Cannes 2014: Its Time To Roll Out The Red Carpet

cannes poster mainThe 67th Cannes Film Festival is set to begin in May 2014. David Cronenberg deconstructs Hollywood, Tommy Lee Jones goes Western and reclusive New Wave Legend Jean-Luc Godard returns in 3-D in films competing at next month’s Cannes Film Festival.

This year at The Cannes Film Festival about forty nine feature length films from twenty eight nations, which include fifteen by women directors, will be shown at the eleven day cinema extravaganza.

The 67th Cannes Film Festival poster features a black and white photo of the late Italian actor Marcello Mastroianni a conscious choice of a male following criticism that past posters featuring women had unfairly objectified them.

Organisers of the famed Riviera festival announced the much-heralded line-up for the May 14, 2014 to May 25, 2014 event, including eighteen films vying for the top prize, The Palme d’Or.

Also competing for the top prize are two women directors, Naomi Kawase of Japan and Alice Rohrwacher of Italy; The Artist director Michel Hazanavicius of France, Mike Leigh and Ken Loach of Britain and Belgium’s Jean-Pierre and Luc Dardenne, who will be angling for their third Palme d’Or.

“It is important for us that the Cannes selection is a voyage through cinema and the world,” Director General, Thierry Fremaux said.

Director Jane Campion, the only woman to win The Palme d’Or, is leading this year’s jury festival, which opens with Nicole Kidman starring in the world premiere of director Olivier Dahan‘s out-of-competition biopic Grace Of Monaco.
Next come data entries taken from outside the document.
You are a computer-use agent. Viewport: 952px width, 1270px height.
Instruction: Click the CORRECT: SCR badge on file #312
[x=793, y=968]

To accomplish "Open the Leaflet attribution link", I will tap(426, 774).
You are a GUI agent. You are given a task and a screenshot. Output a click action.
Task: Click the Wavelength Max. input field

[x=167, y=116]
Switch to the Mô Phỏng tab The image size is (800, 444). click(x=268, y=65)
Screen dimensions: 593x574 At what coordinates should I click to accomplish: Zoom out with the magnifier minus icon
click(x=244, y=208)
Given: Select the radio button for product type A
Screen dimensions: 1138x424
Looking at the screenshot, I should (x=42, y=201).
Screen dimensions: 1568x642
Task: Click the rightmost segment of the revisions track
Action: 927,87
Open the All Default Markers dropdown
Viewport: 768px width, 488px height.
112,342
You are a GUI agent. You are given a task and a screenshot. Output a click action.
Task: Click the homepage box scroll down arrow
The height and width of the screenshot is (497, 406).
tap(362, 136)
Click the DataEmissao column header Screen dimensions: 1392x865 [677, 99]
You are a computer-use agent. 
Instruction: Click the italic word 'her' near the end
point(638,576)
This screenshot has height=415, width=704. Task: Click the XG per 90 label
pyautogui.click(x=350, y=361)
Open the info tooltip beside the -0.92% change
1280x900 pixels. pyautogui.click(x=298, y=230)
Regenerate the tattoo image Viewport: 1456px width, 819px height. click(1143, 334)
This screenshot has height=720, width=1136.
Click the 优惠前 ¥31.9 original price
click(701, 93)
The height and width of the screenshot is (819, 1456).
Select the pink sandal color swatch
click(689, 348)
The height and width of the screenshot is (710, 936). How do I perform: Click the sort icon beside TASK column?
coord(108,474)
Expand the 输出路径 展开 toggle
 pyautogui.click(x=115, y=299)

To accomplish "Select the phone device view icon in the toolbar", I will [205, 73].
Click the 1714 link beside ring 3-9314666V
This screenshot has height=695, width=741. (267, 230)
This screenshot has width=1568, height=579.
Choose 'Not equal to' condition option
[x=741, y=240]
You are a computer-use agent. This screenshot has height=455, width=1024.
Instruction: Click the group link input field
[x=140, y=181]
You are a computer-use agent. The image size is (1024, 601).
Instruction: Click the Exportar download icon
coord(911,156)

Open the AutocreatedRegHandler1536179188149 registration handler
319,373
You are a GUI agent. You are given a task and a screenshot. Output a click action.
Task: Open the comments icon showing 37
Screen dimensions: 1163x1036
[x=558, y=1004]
In The Palme d’Or chase, David Cronenberg‘s Maps To The Stars takes aim at today’s media-crazed society, while Jones directs and acts in The Homesman alongside Hilary Swank and Godard presents his movie Adieu Au Language (Goodbye To Language).

Canadian actor Ryan Gosling makes his directorial debut among the nineteen films competing for the Un Certain Regard Prize, presented a day before The Palme d’Or to honor up-and-coming or innovative filmmakers.

Ryan Gosling‘s Lost River stars Christina Hendricks and will be up against films from Italy’s Asia Argento, France’s Mathieu Amalric and Paris, Texas director Wim Wenders of Germany.

Adding to the international tilt, Chinese actress Gong Li returns to the Cannes Red Carpet in Zhang Yimou‘s Coming Home, screening out of competition.

Last year, in a first, The Palme d’Or was shared by two actresses for Blue is the Warmest Color along with its director.